##### Page extract

It seems that provisional application of Ceta, the controversial Comprehensive Economic Trade Agreement between the EU and Canada, might now be pushed over the line, although a significant question mark still hangs over its final ratification.
The Belgian region of Wallonia has, under great pressure, allowed provisional application to proceed. However, this comes with a clear caveat that Belgium will not proceed with full ratification unless changes are made to controversial investor courts.
The European Commission’s stubborn determination to attach such courts to “new generation” deals such as Ceta to TTIP, remains, I believe, the greatest threat to EU trade policy.
Far from being lone actors in a happy consensus of member states, the Wallonian parliament have, particularly in their objections to these courts, served as a crucial voice for concerns shared by many citizens across Europe.

##########

[Tasks and exercises]
(a) In the passage on Ceta, what must change before Belgium will go ahead with full ratification?
(b) Write the next few sentences of the passage on Ceta, picking up after its final sentence.

##### Record excerpts

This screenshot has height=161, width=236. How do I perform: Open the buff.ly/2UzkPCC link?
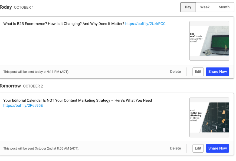tap(145, 24)

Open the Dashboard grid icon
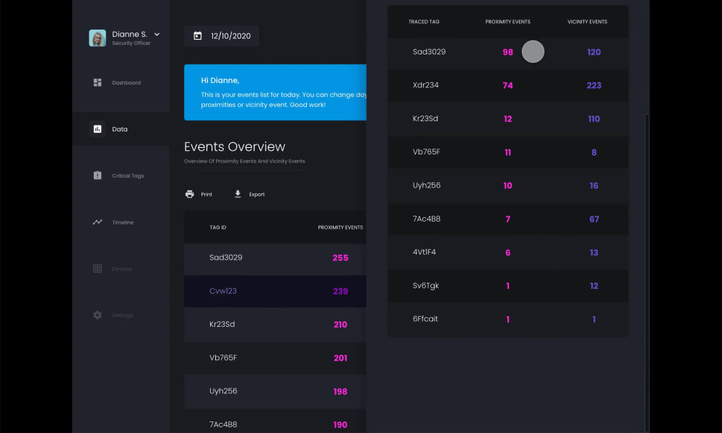coord(97,82)
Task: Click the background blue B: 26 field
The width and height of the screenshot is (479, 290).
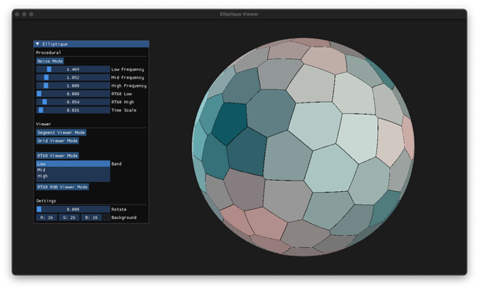Action: coord(91,217)
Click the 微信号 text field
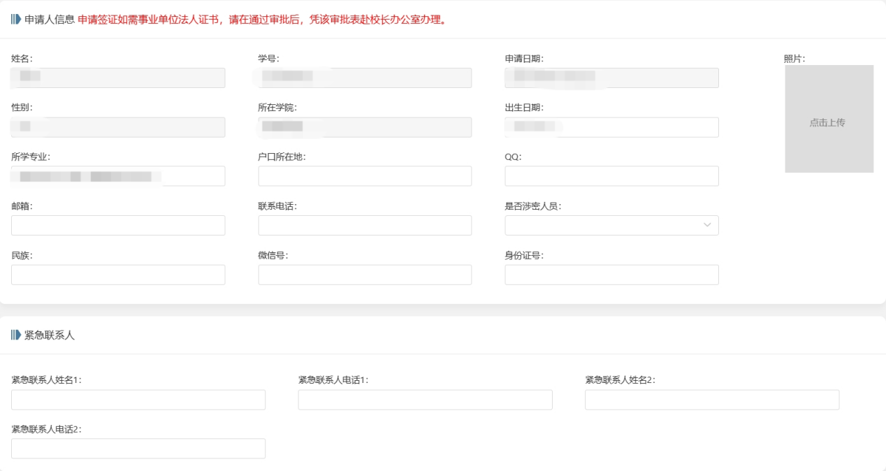This screenshot has height=471, width=886. tap(365, 275)
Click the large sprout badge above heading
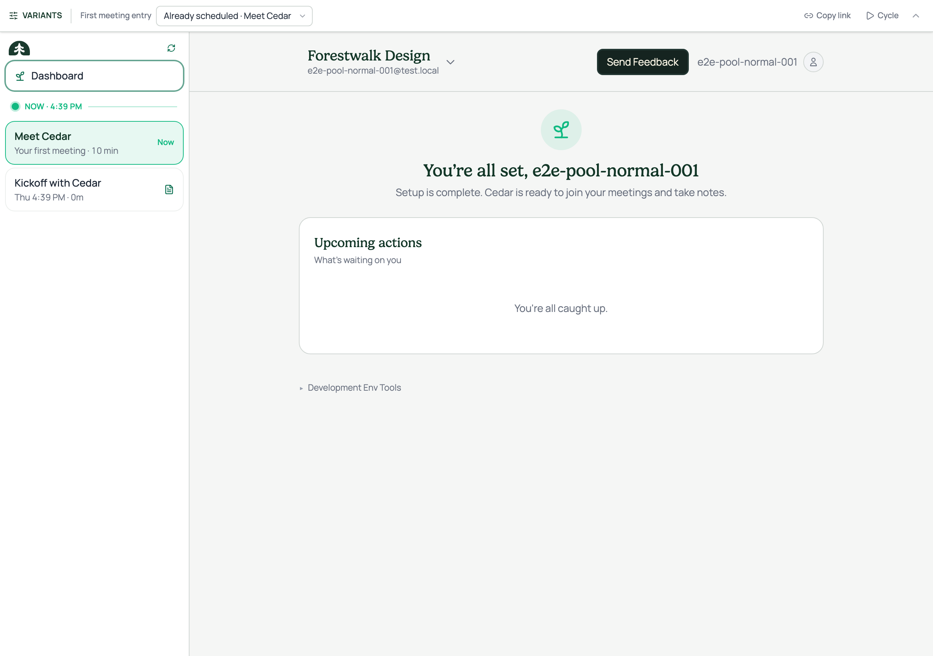The height and width of the screenshot is (656, 933). coord(561,130)
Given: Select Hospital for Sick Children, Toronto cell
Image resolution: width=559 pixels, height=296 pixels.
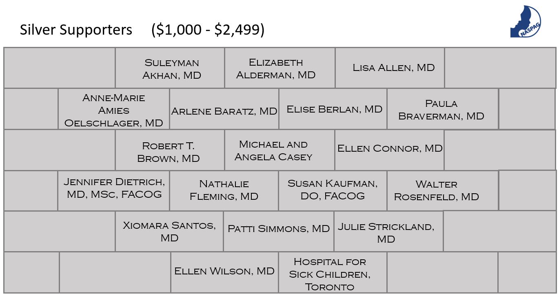Looking at the screenshot, I should (333, 272).
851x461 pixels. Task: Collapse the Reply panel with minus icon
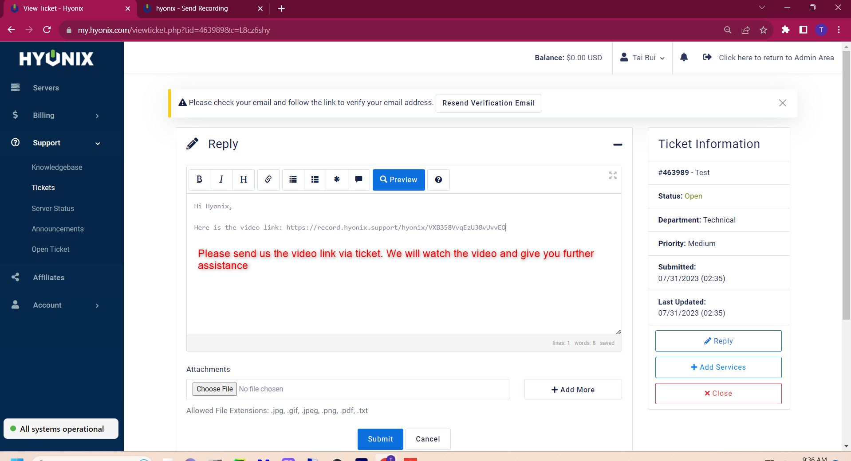click(617, 145)
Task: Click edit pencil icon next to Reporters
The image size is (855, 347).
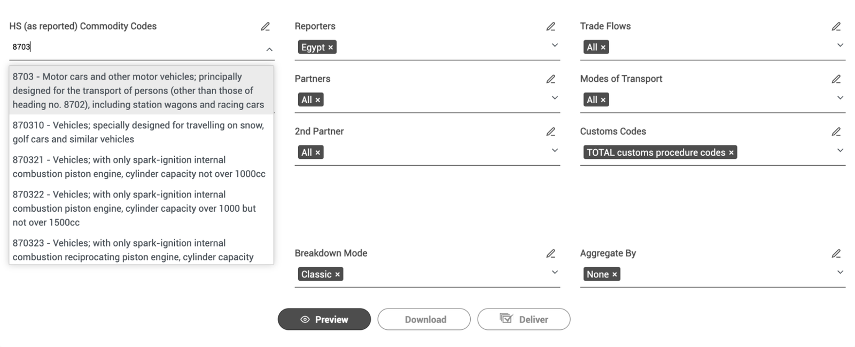Action: point(550,27)
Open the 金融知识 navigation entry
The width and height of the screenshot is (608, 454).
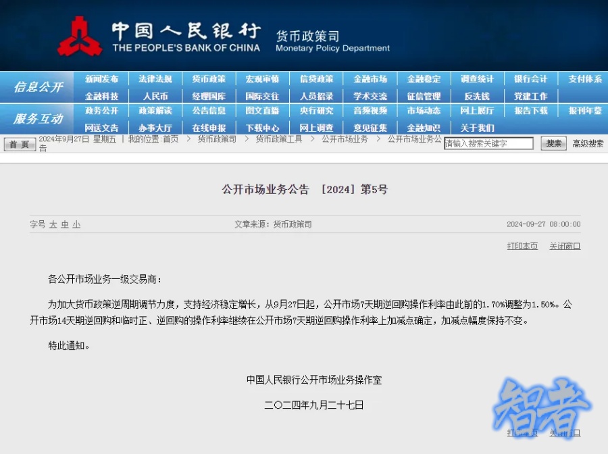424,127
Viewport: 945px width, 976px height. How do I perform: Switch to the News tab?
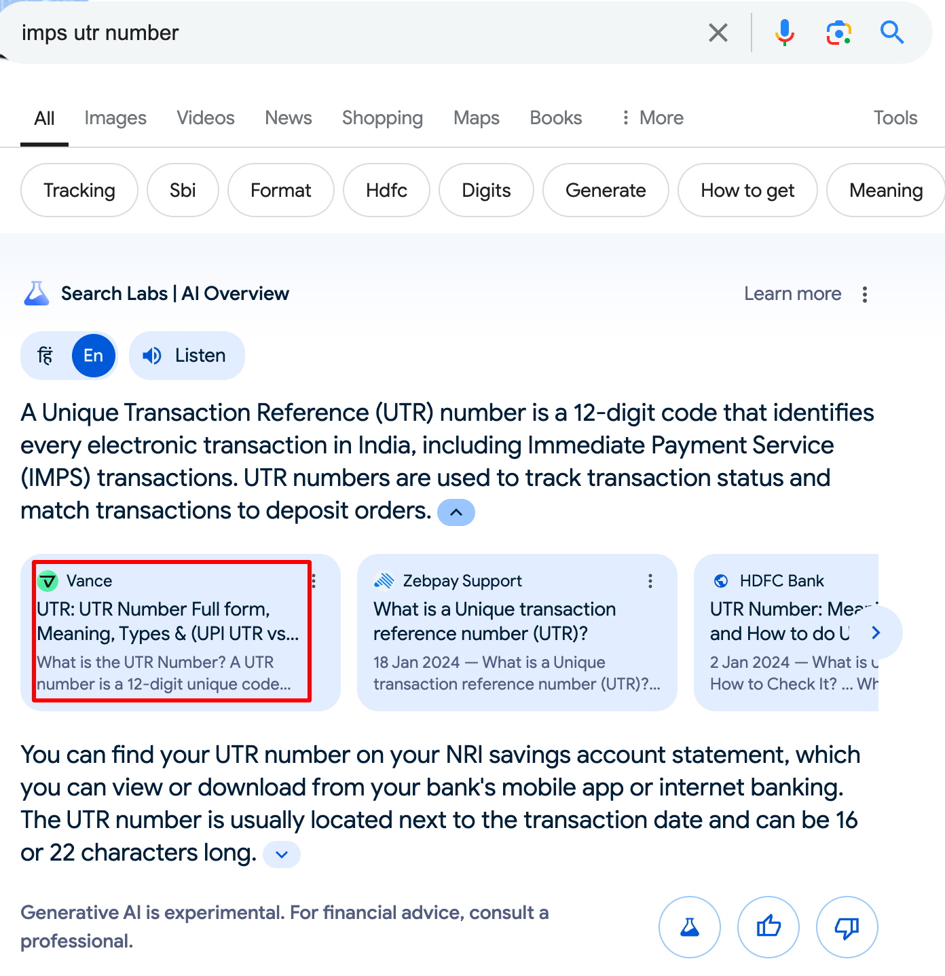(x=289, y=118)
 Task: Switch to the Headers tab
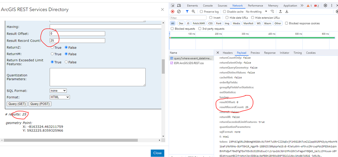coord(228,53)
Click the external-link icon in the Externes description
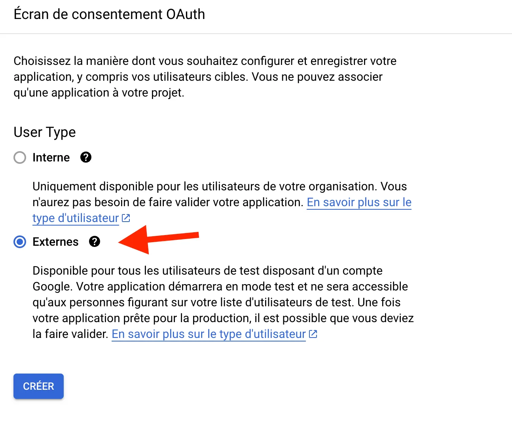 pyautogui.click(x=313, y=334)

##########

[Outputs for the tasks]
(a) The controversial investor courts must be changed.

(b)
It is important to note that aside from our own Seanad, Belgium is the only country in Europe where parliamentarians have debated and voted on Ceta. Every other parliament in Europe is still awaiting that opportunity.
In the Seanad, my own motion against the provisional application of Ceta was passed in a significant Government defeat. Austria has expressed serious reservations. The German constitutional court has demanded written legal assurances on the exact scope of provisional application.
However, it is Wallonian prime minister, Paul Magnette, who has fought most bravely for a better deal.
Staunch defender
A former professor of European constitutionalism, Magnette has never been a Europhobe, let alone a Eurosceptic. On the contrary, he is a staunch defender of the EU and has consistently stated that his intention is not to bury the agreement, but to renegotiate it. Such renegotiation could yet deliver a better trade policy and restore faith in the European project.
The small concessions reflected in the sheaf of "declarations" which accompany this week's signing have not been won by the complacency of governments like Ireland.
However, the bigger ratification process will require debate in every country and the evidence so far suggests that Ceta in its current form doesn't do particularly well under the light of parliamentary or legal scrutiny. Member states will have to be courageous in demanding change and the European Commission will need to listen.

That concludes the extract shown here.